BEIRUT: It’s been around longer than the statue of Martyrs Square, predates Lebanon’s Independence and was serving falafel seven years before McDonalds sold its first hamburger.
Sahyoun’s in Beirut opened its doors for business in 1933 and since then, it has become a landmark in its own right. Tell a taxi driver “Sahyoun’s” and he’ll take you directly to the little shop on Damascus Road just outside Downtown Beirut.
“It was the first falafel shop in Lebanon,” says Zoheir Sahyoun, son of Mustafa Sahyoun, the business’ founder and namesake. “I started working here when I was 16 years old,” he says, manning the register.
“I started working at the shop when I was 6 or 7,” says Fouad, Zoheir’s older brother.
According to Fouad, before 1933, their father had a falafel stand just across the street. And before that, he would send boys around town, peddling fresh falafel on wooden trays.
“In the 1920s and 1930s, it was embarrassing to eat falafel,” Fouad says. “People would think, ‘Don’t they have wives to cook for them?’ There wasn’t a culture of sandwiches ... Customers would eat with their backs to the windows.”
By the 1950s, Fouad and Zoheir were working under their father, the idea of eating sandwiches was gradually losing its social stigma and more shops were opening.
Sahyoun’s survived the increasing competition, as well as the Civil War – though the shop had to move temporarily – and continued to build its reputation.
But after decades working together, even through the death of their father in the 1970s, Fouad opened his own falafel shop in 2006.
“Before,” Zoheir says, indicating the past with a wave of his hand, “my brother and I worked together. I don’t know why he stopped.”
Fouad’s shop, also called Sahyoun’s, sits just to the left of the original Sahyoun’s. The shops, now business rivals, have a similar layout: two counters, a few chairs and a register. Each has big bowls of radishes, tomatoes, parsley, mint and tarator, a tahini sauce. The menus hang from the wall. Their logos are the same – crowns – and adorn the sandwich wrappings and the shops’ signs. They even share a wall.
Even though it’s been more than five years since Fouad set up shop, the brothers remain reluctant to volunteer details of their split.
“I opened this one for my own peace of mind,” is all Fouad says.
As for his brother and nephew, who also works next door, “I don’t acknowledge their presence. They’re relatives but not close to me at all.”
“This is the original shop. There’s not really friendly competition,” says Kareem, Zoheir’s son. “But it’s better with two restaurants because me and my father think the same way.”
Zoheir isn’t convinced there’s enough business for two shops to share, but Kareem says they receive some 800 customers on a regular day.
Fouad is less forthcoming about how business is going. “I don’t care about competition. I want my customers to know good products, and if they don’t, I don’t want them,” says Fouad, in a subtle jab at his brother. “If you taste a better falafel than this, tell me so I can close shop and go home. I’m not showing off, just confident.”

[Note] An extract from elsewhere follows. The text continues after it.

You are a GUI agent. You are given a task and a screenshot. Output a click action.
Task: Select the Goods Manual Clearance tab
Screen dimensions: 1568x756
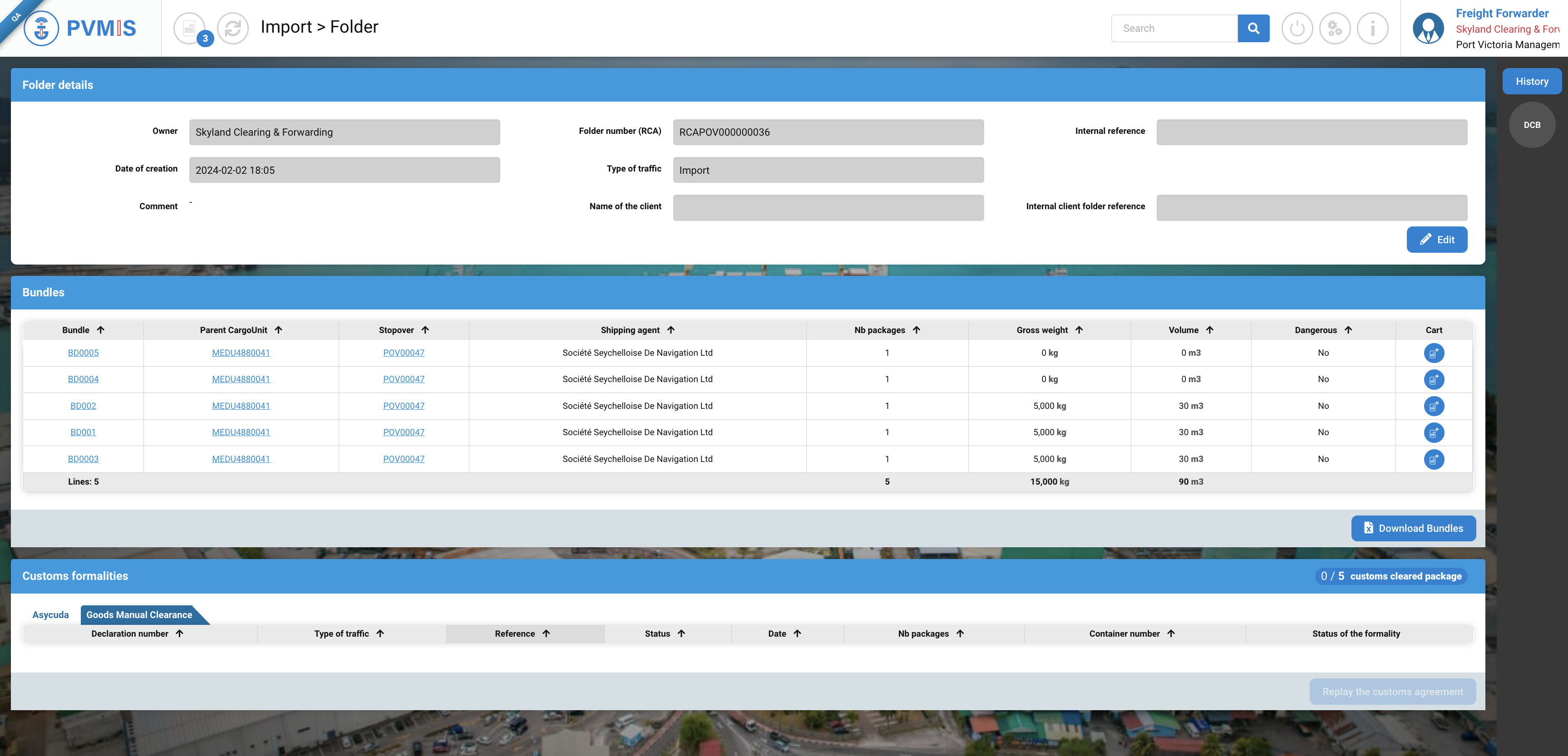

Both maintain they use the secret recipe developed by their father.
“What makes our falafel’s unique is the blend. We only use beans and spices. Other places use chickpeas and coriander,” says Kareem.
“There are different recipes, of course,” says Fouad. “Falafel is special here because of the quality, the cleanliness and the way it’s prepared.”
“When you use good quality products, you have quality sandwiches. When you use cheap ingredients, you have cheap sandwiches,” he adds.
Like the brothers, the customers are divided over who serves up the true Sahyoun’s falafel.
At Fouad’s, Amine, a banker, says he stopped to pick up lunch for the family. “I came here because I’m buying falafel for my mom, and she likes it here.”
On the other side of the wall, Wael, a bodyguard, admits that both of the sandwiches he’s bought are for him.
“It’s a traditional food, and if it isn’t done well, it’s inedible,” he says. But the real reason he comes to Zoheir’s is for the “smiles.”
Salim, a salesman also at Zoheir’s, agrees. “I come to Sahyoun’s because my grandfather and father came here, before the war,” he says. “I come to this one because they smile here. The other one claims to be the best falafel. This one, they don’t care. They say, ‘Try both, you’ll see.’”
Despite the rift, family and business are still intertwined for all the Sahyoun’s. In Fouad’s shop, pictures of his father, Mustafa, and his son, who bears the same name, hang on the wall. “I have customers who bring their sons, who tell me their fathers brought them when they were little boys,” says Fouad.
His nephew Kareem says that when he has children, they will continue the tradition. “They have to, even if it’s not their main profession,” he laughs. “It’s a family business.”